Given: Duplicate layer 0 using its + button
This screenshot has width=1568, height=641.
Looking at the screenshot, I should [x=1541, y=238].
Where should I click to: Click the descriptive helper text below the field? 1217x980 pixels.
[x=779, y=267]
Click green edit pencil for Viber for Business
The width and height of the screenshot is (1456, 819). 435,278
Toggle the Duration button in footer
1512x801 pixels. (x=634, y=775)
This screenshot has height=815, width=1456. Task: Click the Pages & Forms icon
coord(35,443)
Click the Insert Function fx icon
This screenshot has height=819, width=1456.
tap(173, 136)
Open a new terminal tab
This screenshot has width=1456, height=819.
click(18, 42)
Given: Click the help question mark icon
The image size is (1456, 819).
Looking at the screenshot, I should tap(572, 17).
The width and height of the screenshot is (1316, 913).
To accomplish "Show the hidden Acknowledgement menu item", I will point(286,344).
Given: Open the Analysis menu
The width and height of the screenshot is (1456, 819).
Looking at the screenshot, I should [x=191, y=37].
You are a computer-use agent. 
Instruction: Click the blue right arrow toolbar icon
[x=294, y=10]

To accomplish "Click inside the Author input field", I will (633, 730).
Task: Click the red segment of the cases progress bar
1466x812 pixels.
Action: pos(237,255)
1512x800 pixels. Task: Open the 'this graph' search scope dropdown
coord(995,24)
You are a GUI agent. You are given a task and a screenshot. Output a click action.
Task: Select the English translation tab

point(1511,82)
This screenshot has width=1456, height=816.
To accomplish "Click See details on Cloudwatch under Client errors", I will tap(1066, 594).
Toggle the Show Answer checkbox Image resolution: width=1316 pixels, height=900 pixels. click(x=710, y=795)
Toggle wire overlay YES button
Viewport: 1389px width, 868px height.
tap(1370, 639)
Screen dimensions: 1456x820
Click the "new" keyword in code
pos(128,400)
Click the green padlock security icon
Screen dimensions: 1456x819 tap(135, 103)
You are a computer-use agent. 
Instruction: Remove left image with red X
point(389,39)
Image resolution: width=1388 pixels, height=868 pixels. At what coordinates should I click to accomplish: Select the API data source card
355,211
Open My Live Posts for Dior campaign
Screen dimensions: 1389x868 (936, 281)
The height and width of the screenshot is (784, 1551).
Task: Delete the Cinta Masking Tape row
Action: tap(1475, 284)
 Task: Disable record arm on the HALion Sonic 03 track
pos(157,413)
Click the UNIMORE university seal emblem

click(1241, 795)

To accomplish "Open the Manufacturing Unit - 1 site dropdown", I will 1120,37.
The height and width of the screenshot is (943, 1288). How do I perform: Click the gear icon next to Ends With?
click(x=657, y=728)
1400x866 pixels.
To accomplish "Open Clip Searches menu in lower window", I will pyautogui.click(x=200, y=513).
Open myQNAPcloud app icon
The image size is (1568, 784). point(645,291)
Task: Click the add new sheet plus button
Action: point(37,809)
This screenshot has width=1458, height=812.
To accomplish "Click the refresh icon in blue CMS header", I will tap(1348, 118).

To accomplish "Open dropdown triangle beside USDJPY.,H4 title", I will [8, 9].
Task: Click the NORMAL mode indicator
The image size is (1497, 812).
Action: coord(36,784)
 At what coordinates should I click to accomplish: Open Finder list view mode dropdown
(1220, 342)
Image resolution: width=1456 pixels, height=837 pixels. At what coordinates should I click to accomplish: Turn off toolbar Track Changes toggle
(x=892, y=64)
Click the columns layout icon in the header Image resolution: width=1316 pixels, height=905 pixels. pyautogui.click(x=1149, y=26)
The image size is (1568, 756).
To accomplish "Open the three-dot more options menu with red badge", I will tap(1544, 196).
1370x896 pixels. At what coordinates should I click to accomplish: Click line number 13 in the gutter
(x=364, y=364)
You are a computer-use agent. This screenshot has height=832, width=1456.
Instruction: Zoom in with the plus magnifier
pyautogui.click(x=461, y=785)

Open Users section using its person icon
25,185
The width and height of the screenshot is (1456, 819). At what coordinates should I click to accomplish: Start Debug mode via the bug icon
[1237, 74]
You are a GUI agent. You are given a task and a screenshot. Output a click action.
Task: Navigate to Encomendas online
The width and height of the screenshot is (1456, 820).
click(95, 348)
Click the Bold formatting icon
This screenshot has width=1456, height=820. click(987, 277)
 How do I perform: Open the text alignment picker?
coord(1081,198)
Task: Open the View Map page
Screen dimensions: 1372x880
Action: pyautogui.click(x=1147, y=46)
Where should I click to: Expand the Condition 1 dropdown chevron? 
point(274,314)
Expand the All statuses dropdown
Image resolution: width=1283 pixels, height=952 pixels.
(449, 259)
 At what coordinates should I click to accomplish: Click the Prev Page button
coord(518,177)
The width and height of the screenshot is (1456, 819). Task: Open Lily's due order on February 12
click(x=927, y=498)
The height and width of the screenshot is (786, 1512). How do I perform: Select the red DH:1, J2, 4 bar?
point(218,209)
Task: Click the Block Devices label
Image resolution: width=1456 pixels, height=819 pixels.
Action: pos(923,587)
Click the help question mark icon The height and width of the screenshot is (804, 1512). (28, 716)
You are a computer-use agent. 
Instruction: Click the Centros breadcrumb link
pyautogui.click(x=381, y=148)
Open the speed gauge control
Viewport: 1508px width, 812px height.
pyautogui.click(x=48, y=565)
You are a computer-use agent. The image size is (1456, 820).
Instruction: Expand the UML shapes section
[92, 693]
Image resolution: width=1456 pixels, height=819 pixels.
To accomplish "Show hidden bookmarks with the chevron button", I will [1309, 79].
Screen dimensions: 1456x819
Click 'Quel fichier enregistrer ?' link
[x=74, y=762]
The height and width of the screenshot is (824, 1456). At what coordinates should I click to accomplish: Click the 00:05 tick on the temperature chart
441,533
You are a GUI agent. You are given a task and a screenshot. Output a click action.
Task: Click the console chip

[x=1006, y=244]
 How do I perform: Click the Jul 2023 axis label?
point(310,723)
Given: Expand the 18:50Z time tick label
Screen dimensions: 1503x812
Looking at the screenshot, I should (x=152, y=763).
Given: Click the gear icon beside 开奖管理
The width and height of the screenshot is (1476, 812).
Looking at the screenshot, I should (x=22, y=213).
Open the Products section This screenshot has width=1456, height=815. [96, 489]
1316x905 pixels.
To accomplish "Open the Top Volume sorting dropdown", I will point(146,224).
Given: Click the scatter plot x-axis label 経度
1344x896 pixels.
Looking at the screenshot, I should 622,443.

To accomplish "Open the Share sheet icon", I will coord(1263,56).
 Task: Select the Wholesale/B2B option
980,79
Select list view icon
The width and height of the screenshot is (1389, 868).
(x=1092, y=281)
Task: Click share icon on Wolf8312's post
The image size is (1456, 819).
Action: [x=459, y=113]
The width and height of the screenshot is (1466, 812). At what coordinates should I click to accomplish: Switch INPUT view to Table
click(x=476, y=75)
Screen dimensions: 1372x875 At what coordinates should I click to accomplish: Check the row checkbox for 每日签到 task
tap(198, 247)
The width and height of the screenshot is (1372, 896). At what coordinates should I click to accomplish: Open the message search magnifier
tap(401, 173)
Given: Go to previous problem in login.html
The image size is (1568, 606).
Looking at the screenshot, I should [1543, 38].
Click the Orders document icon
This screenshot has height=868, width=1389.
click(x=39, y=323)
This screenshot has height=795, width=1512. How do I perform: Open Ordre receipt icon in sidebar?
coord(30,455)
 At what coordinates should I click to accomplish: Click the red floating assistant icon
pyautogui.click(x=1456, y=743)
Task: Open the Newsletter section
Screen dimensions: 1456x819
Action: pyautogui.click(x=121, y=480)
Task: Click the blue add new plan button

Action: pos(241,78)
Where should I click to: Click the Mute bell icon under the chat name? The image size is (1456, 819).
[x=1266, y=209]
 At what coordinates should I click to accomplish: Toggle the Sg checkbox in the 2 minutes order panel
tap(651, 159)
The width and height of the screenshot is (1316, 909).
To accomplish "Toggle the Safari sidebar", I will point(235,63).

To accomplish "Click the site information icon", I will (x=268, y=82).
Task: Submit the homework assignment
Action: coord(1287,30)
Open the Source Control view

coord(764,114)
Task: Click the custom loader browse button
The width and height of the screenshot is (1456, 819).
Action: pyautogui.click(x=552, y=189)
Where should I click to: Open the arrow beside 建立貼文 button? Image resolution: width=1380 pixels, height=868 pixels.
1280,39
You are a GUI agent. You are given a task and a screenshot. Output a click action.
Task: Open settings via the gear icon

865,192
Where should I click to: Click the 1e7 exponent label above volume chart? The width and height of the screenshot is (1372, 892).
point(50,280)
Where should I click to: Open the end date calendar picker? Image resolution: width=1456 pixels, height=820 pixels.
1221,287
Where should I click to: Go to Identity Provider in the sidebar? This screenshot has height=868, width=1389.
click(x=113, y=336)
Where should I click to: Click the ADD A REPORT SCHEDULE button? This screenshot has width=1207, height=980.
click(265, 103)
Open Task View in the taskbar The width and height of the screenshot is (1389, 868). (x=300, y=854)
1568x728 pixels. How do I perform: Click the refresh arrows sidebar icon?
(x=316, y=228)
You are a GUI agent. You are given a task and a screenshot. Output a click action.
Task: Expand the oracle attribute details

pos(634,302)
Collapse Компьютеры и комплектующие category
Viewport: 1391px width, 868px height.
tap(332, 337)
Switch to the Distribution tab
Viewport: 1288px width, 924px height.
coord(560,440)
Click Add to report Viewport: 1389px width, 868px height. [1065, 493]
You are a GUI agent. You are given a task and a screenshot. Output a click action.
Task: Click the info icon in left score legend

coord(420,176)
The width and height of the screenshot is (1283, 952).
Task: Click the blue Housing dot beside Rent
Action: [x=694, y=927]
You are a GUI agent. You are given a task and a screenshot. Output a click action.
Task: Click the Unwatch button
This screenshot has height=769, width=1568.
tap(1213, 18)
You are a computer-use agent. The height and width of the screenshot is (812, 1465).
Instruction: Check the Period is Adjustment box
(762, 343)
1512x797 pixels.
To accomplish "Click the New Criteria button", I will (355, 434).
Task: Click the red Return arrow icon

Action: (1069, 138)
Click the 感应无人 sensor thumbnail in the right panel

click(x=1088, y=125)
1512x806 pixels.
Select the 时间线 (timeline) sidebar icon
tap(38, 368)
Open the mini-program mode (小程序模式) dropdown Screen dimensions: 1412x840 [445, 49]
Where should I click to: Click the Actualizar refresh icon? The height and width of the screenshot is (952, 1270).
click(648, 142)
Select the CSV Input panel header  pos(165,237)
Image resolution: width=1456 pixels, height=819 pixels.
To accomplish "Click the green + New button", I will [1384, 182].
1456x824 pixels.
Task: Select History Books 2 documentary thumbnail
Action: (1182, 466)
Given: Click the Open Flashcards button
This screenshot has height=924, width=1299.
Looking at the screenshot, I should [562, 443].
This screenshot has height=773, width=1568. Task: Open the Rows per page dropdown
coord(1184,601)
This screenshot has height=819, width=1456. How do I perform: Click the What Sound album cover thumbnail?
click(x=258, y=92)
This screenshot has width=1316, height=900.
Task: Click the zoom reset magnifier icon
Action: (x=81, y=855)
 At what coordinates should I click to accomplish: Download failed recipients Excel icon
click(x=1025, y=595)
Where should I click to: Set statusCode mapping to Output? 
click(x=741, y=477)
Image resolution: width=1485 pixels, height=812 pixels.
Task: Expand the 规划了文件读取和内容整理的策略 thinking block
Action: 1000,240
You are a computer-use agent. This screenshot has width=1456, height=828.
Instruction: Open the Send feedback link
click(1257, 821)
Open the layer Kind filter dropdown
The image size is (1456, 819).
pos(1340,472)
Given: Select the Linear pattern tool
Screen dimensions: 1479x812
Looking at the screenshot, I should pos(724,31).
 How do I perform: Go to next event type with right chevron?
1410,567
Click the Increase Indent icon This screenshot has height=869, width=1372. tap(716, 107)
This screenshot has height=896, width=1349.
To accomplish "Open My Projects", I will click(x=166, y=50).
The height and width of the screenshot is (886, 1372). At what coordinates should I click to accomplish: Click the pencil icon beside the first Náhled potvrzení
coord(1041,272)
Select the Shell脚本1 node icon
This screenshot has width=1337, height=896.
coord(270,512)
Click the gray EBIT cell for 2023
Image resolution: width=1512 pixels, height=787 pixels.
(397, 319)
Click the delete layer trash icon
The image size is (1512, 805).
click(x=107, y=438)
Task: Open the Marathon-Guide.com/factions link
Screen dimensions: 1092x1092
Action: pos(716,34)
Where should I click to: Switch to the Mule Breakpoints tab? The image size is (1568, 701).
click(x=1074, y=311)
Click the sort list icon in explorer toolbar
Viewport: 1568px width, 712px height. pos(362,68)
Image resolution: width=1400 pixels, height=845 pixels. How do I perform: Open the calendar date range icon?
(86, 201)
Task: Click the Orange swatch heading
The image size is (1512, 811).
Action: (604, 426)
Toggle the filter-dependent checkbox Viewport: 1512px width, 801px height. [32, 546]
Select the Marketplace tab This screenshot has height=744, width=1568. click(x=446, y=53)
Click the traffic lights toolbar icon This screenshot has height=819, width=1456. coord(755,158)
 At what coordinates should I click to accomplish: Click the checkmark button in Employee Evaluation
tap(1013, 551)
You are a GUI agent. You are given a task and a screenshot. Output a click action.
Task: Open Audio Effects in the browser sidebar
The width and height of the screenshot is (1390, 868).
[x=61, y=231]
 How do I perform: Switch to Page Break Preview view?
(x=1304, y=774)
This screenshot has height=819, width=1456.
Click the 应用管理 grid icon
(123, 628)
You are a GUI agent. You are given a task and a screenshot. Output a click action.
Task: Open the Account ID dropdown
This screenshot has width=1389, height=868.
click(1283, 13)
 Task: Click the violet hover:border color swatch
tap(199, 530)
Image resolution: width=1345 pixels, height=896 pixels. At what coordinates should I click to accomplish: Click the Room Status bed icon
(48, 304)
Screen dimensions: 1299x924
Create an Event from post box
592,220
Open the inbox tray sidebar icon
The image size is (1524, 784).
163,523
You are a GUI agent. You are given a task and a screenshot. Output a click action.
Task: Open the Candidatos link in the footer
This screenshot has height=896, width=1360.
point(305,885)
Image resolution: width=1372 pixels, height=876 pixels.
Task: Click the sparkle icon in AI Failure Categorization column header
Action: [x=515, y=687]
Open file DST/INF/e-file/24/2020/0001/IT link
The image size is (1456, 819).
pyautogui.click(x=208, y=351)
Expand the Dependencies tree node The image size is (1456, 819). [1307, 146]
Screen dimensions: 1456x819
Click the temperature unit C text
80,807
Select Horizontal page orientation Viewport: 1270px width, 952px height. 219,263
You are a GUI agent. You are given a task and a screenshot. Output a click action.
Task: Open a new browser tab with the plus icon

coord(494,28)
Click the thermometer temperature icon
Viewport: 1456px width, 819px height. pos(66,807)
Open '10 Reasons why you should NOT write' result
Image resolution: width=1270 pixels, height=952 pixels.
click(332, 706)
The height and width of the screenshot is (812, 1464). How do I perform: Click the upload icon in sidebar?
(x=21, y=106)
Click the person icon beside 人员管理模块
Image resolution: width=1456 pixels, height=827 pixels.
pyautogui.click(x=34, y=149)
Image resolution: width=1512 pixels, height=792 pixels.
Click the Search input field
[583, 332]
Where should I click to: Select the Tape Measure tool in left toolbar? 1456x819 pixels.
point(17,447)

***

> **Assignment**
Look through the records for the word "Show". Every line that has it should be copied.

> **Completed exercise**
To accomplish "Show the hidden Acknowledgement menu item", I will point(286,344).
Toggle the Show Answer checkbox Image resolution: width=1316 pixels, height=900 pixels. click(x=710, y=795)
To accomplish "Show hidden bookmarks with the chevron button", I will [1309, 79].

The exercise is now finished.